--- start of Page excerpt ---
Chapter 1.4, Problem 64PS

Solution

To find: the price that the shop should charge to maximize monthly revenue and find the maximum monthly revenue.

Correct choice is A, that is, to maximize revenue, each Surfboard should be sold at $340.

Given information:

The shop sells 45 surfboards per month at price $500 each.

For each $20 decrease in price, about 5 more Surfboards per month are sold.

Property Used:

Factoring and Zeros:

To find the maximum or minimum value of a quadratic function, first use factoring to write the function in intercept form $y=a\left(x-p\right)\left(x-q\right)$ . Because the function’s vertex lies on the axis of symmetry $x=\frac{p+q}{2}$ , the maximum or minimum occurs at the average of the zeros p and q .

Calculation:

Let x represent the price decrease and $R\left(x\right)$ represents the monthly revenue.
--- end of Page excerpt ---
--- start of Dataset content ---
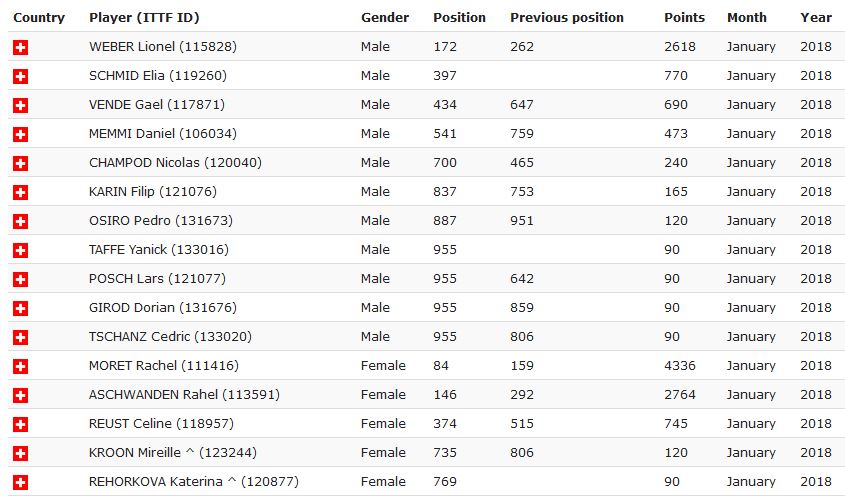
Task: Select flag icon beside REHORKOVA Katerina
Action: point(20,482)
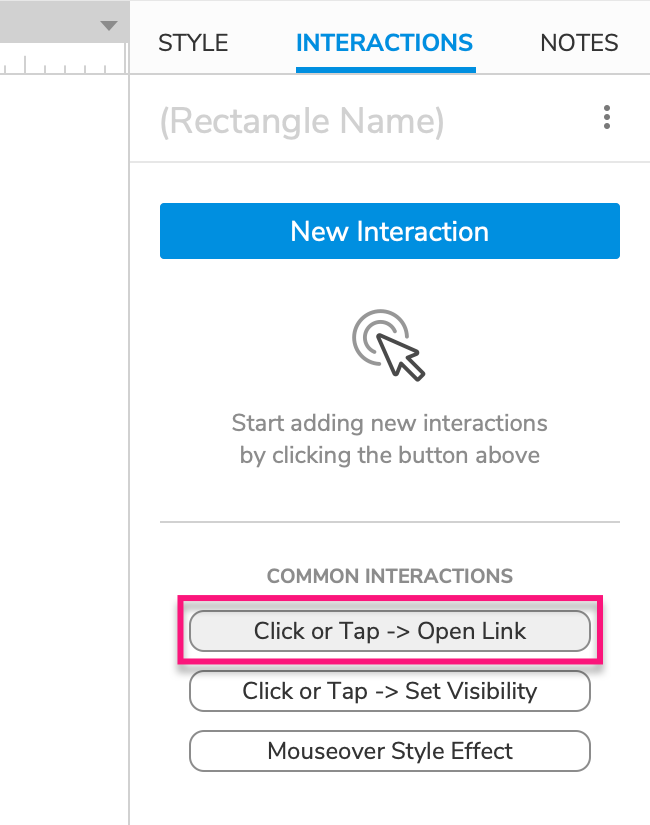Open the three-dot more options menu
The image size is (650, 825).
click(607, 119)

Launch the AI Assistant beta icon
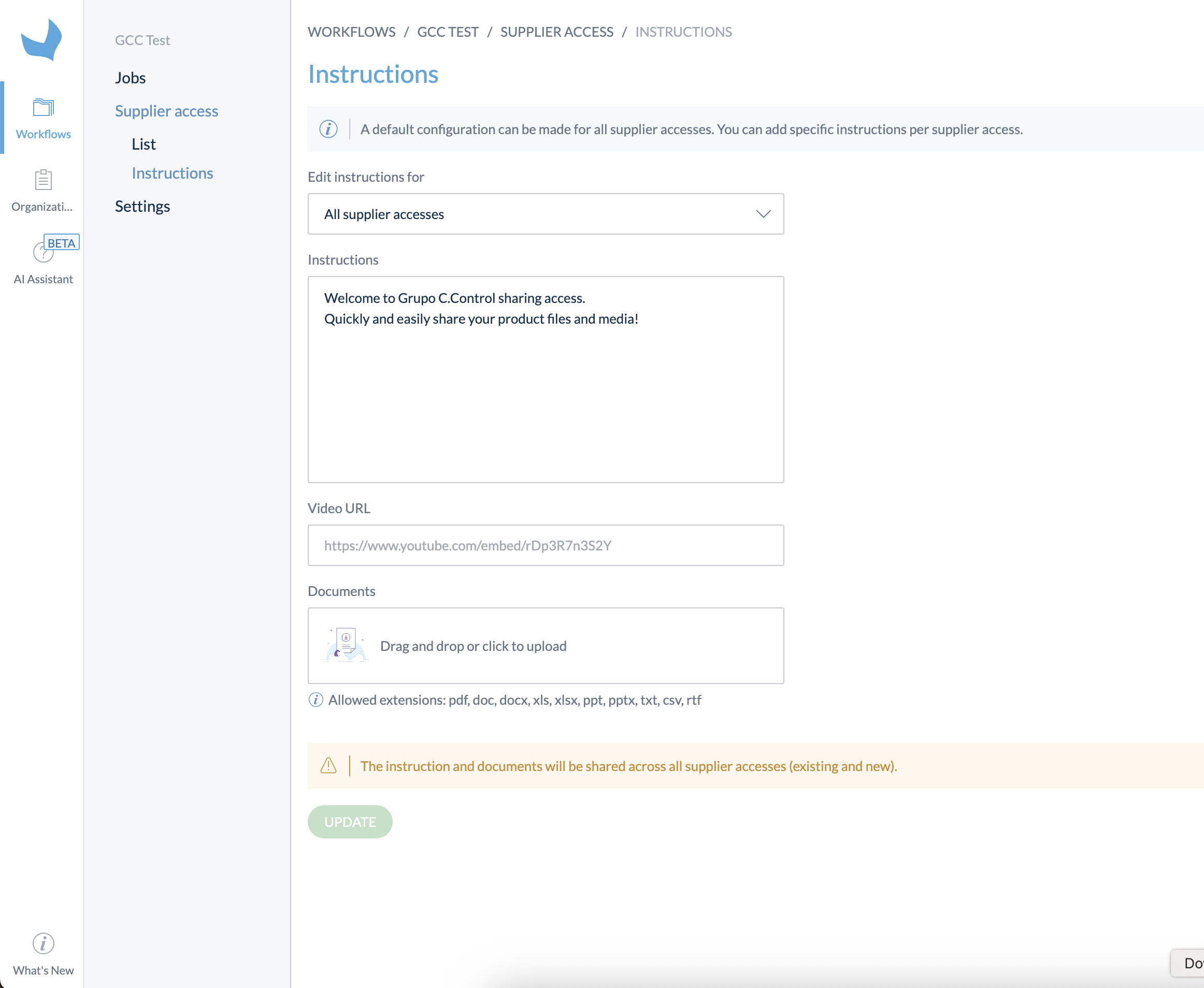click(44, 252)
--- end of Dataset content ---
## Given problem A
Transcribe the surfboard revenue solution word for word, beginning at the words "For each $20" and stopping after "zeros p and q .".
## Given problem B
Write the next part of the surfboard revenue solution, picking up after its last sentence.

## Result A
For each $20 decrease in price, about 5 more Surfboards per month are sold.

Property Used:

Factoring and Zeros:

To find the maximum or minimum value of a quadratic function, first use factoring to write the function in intercept form $y=a\left(x-p\right)\left(x-q\right)$ . Because the function’s vertex lies on the axis of symmetry $x=\frac{p+q}{2}$ , the maximum or minimum occurs at the average of the zeros p and q .

## Result B
Now, the required verbal model is:

Monthly revenue(dollars) = Number of Surfboards sold $\times$ price of each Surfboard

So, the quadratic equation is:

  $\begin{array}{l}R\left(x\right)=\left(45+5x\right)\times \left(500-20x\right)\\ R\left(x\right)=\left(5x+45\right)\left(-20x+500\right)\\ R\left(x\right)=5\left(x+9\right)\left[-20\left(x-25\right)\right]\\ R\left(x\right)=-100\left(x+9\right)\left(x-25\right)\end{array}$

Now, it is clear that here the zeros of the revenue function are $-9$ and 25.

The average of zeros is $\frac{25+\left(-9\right)}{2}=8$ .

So, to maximize revenue, each subscription should cost,

  $\begin{array}{c}500-20x=500-20\times 8\\ =500-160\\ =\$340\end{array}$

So, correct choice is A .